# [The exercise]
Render every line of the items below as a Markdown table with the columns Row and Text, numbering each row and omitting blank lines. Leave the pictures out of the table.

------ Exercise inputs

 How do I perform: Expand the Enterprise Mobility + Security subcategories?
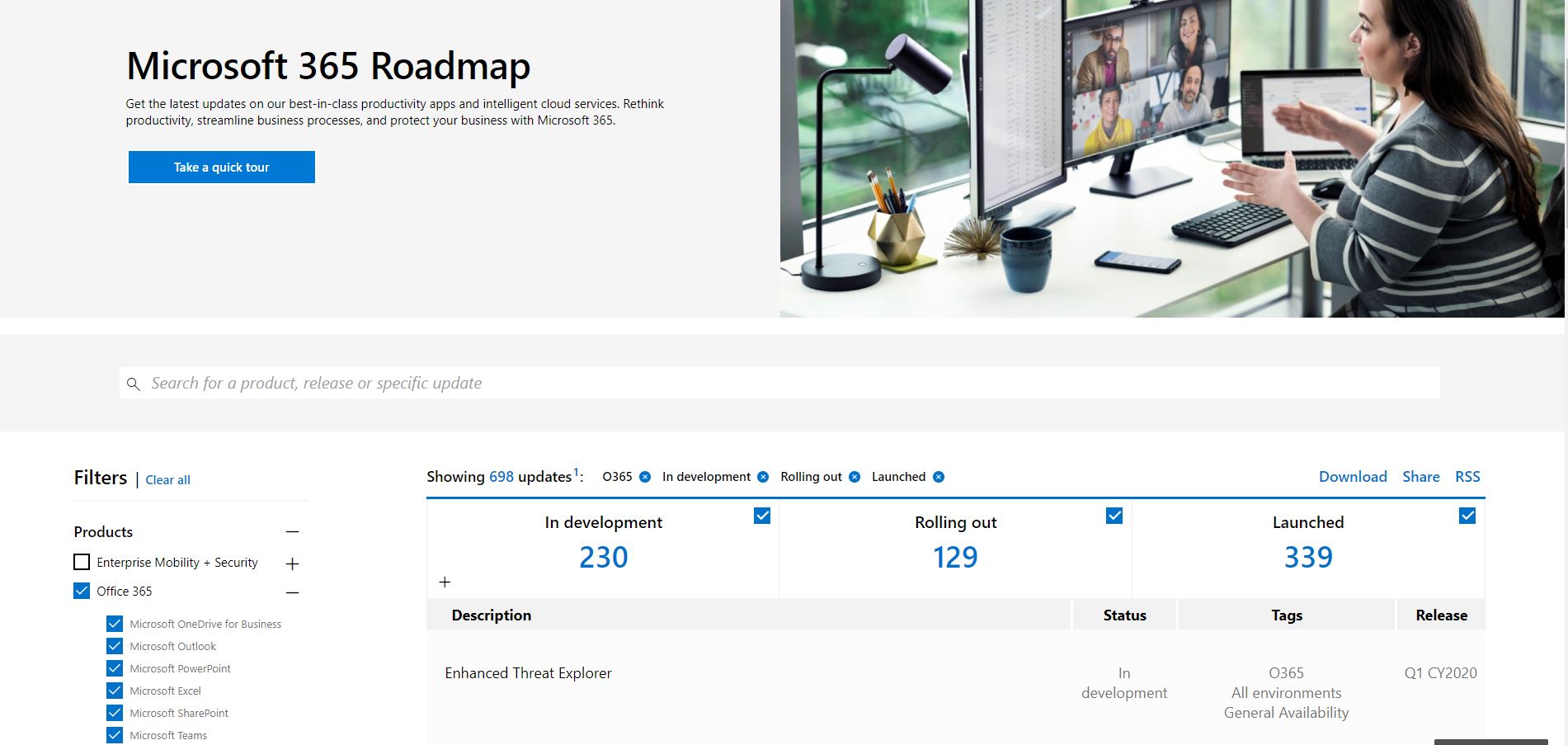291,563
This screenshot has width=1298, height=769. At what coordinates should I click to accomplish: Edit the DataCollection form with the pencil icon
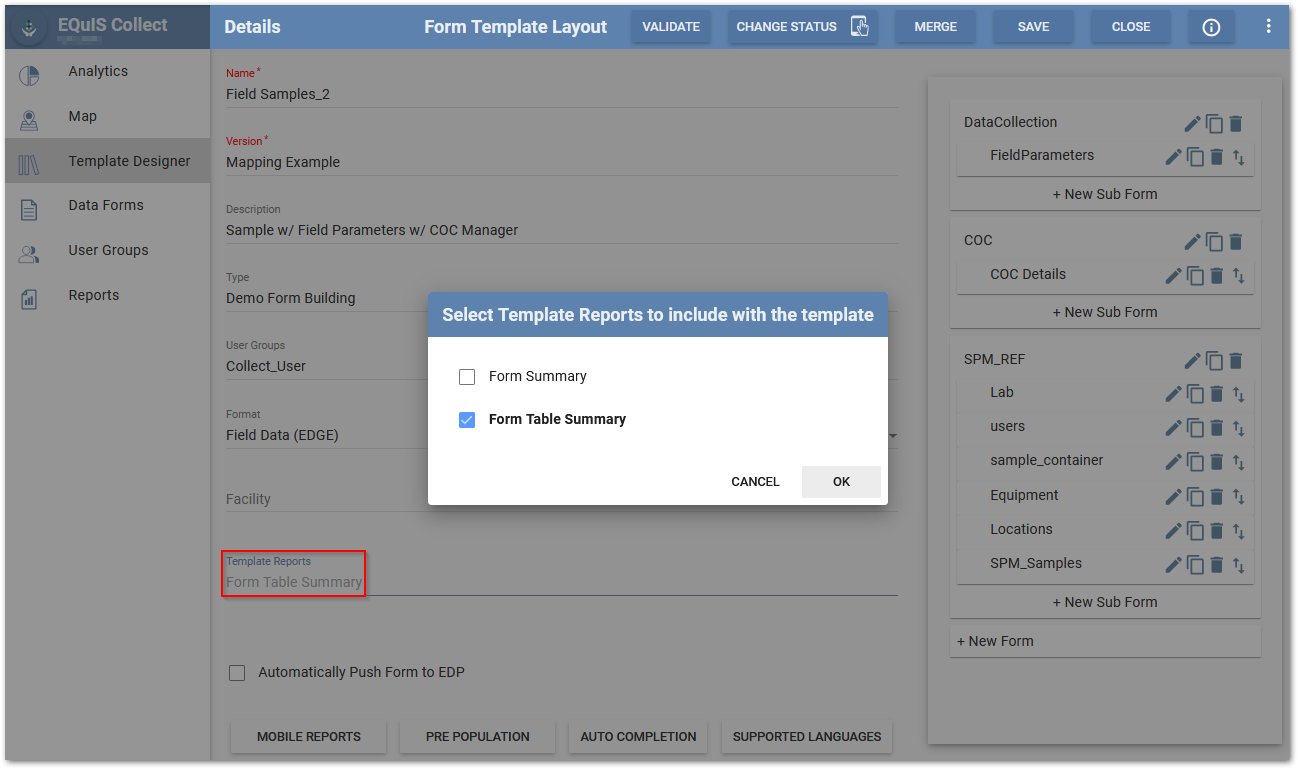tap(1192, 122)
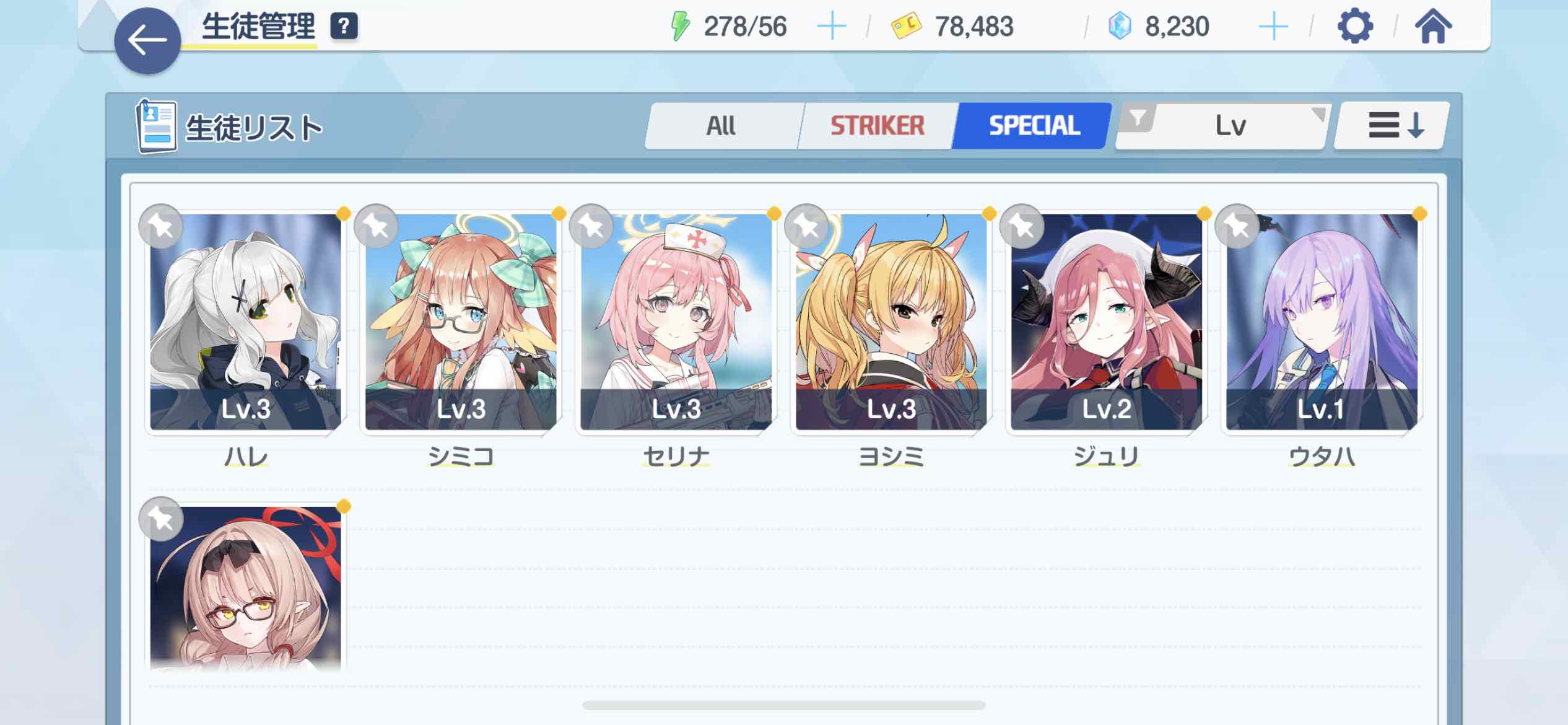The height and width of the screenshot is (725, 1568).
Task: Add energy with plus beside 278/56
Action: [x=831, y=27]
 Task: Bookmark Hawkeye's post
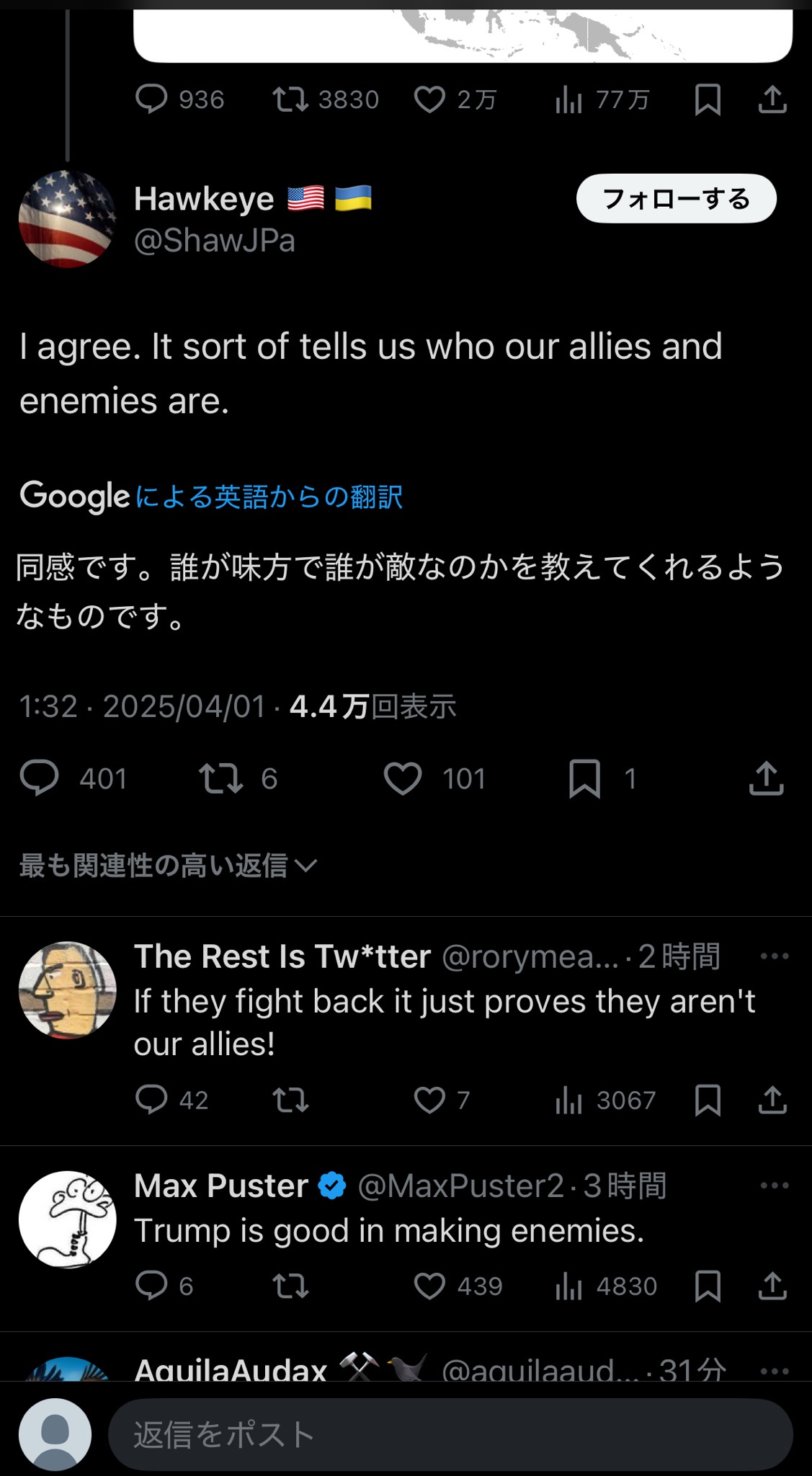[584, 779]
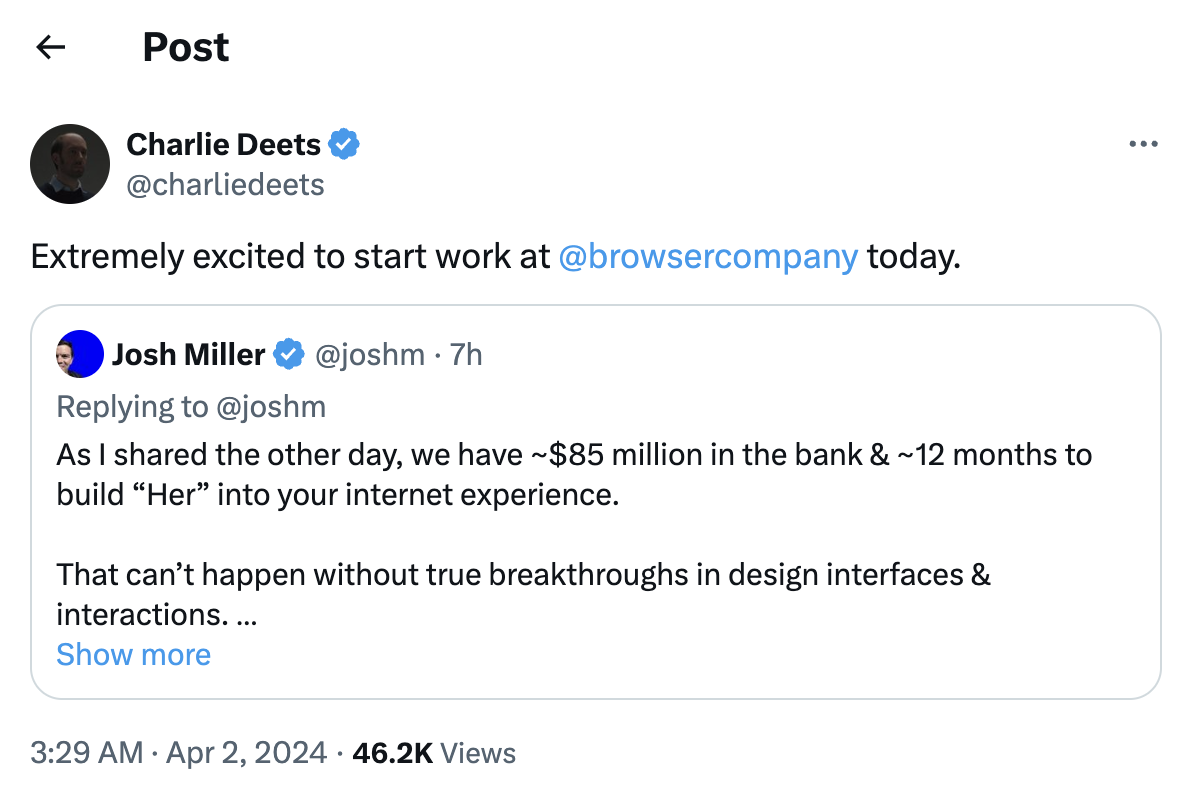
Task: Click Replying to @joshm link
Action: pyautogui.click(x=191, y=407)
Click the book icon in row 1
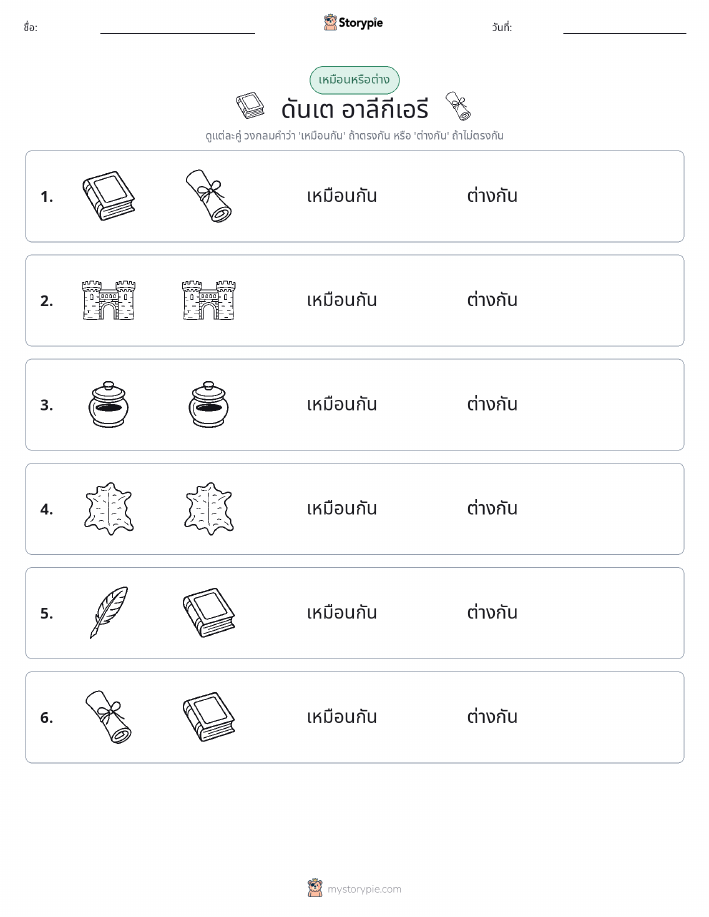709x917 pixels. [x=109, y=196]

------------

# [Completed task]
| Row | Text |
|---|---|
| 1 |  How do I perform: Expand the Enterprise Mobility + Security subcategories? |
| 2 | 291,563 |
| 3 | This screenshot has width=1298, height=769. At what coordinates should I click to accomplish: Edit the DataCollection form with the pencil icon |
| 4 | tap(1192, 122) |
| 5 | The height and width of the screenshot is (725, 1568). |
| 6 | Task: Add energy with plus beside 278/56 |
| 7 | Action: [x=831, y=27] |
| 8 |  Task: Bookmark Hawkeye's post |
| 9 | [584, 779] |
| 10 | Task: Click Replying to @joshm link |
| 11 | Action: pyautogui.click(x=191, y=407) |
| 12 | Click the book icon in row 1 |
| 13 | 709x917 pixels. [x=109, y=196] |